OBJECTIVE: Please rewrite everything from the line containing "Click the Fire Strike preview image" down to the line containing "Instruction: Click the" below, changing "thumbnail" to "preview" and keeping everything else the same. Leave the pictures out of your answer.

------ DATA PROVIDED ------

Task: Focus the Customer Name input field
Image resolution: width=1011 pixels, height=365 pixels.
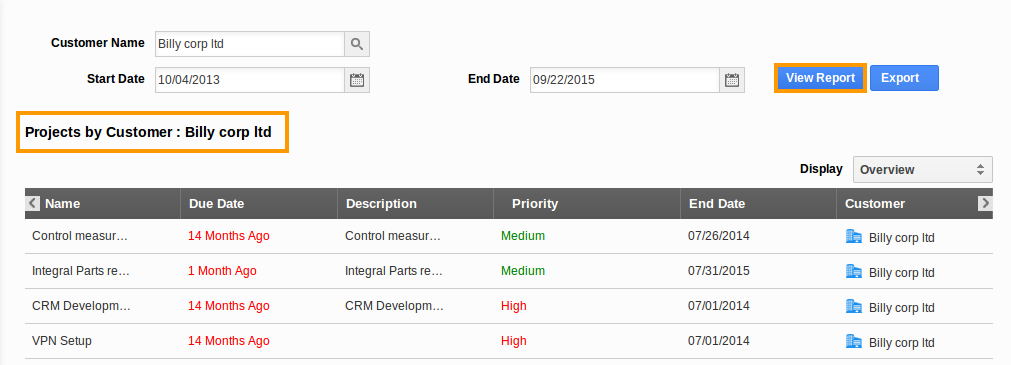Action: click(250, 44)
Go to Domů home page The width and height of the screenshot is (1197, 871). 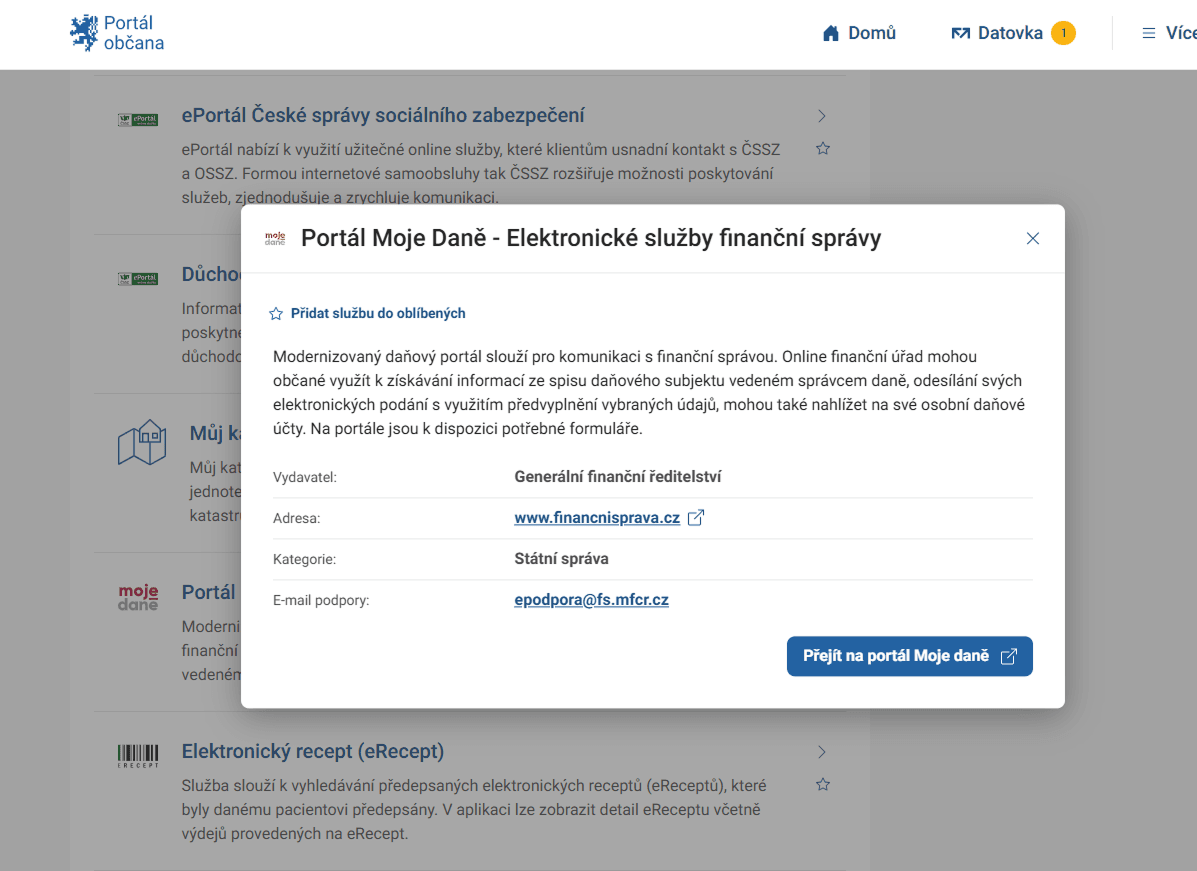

------
------ DATA PROVIDED ------

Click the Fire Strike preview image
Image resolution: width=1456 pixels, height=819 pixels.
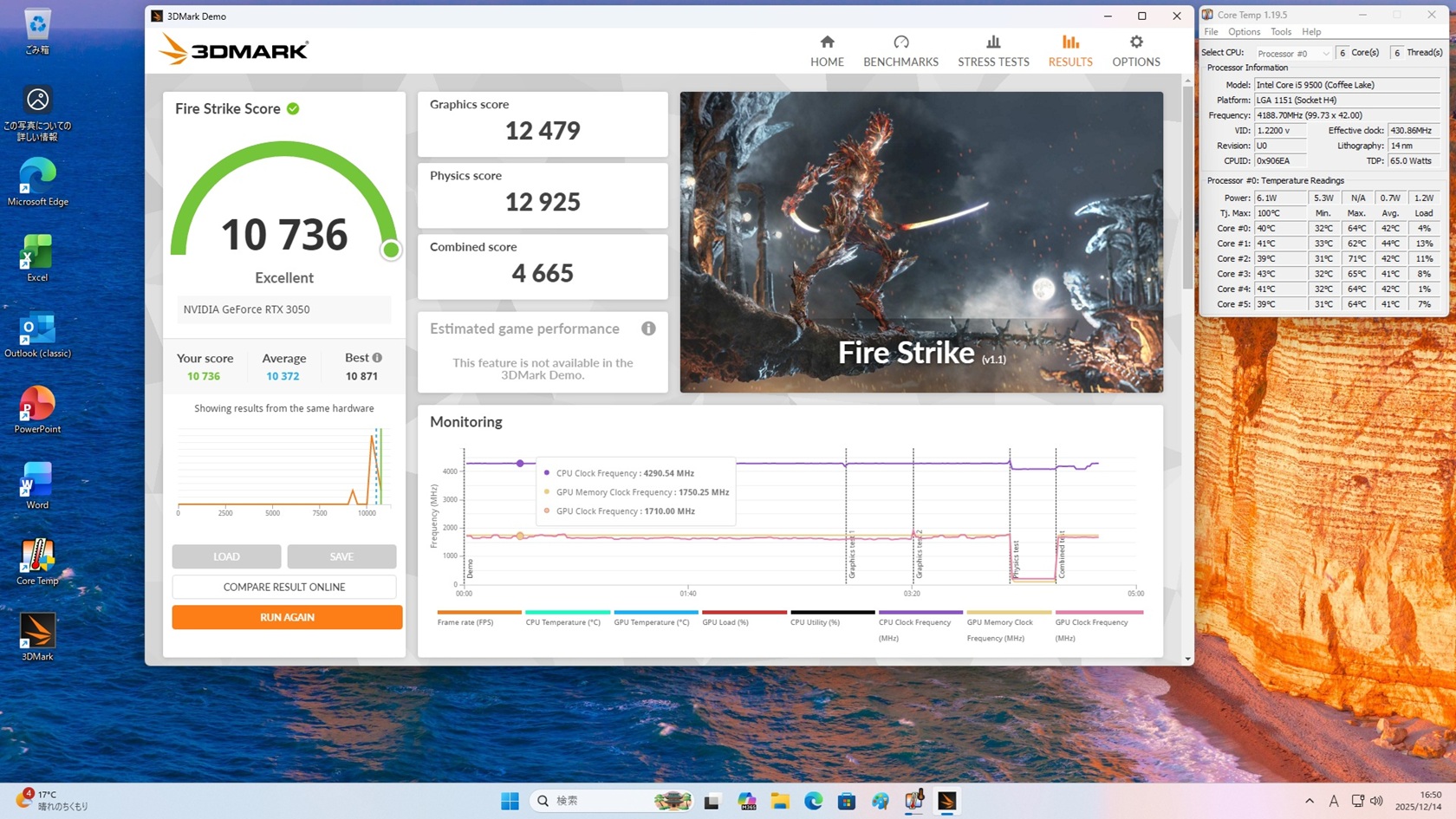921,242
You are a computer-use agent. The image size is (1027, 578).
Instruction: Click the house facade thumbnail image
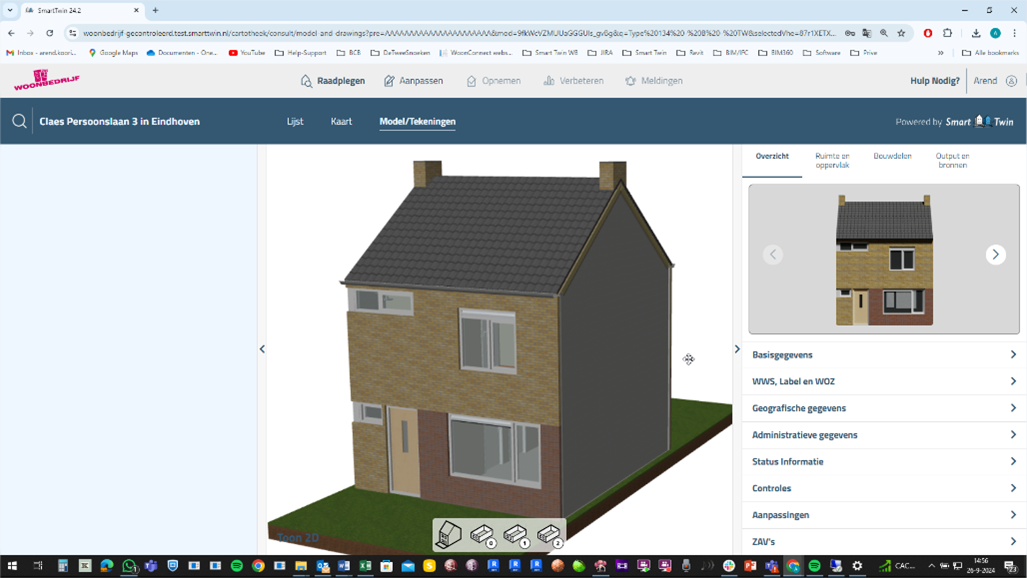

------

EXERCISE RESPONSE:
Click the Fire Strike preview image
Image resolution: width=1456 pixels, height=819 pixels.
921,242
You are a computer-use agent. The image size is (1027, 578).
Instruction: Click the house facade preview image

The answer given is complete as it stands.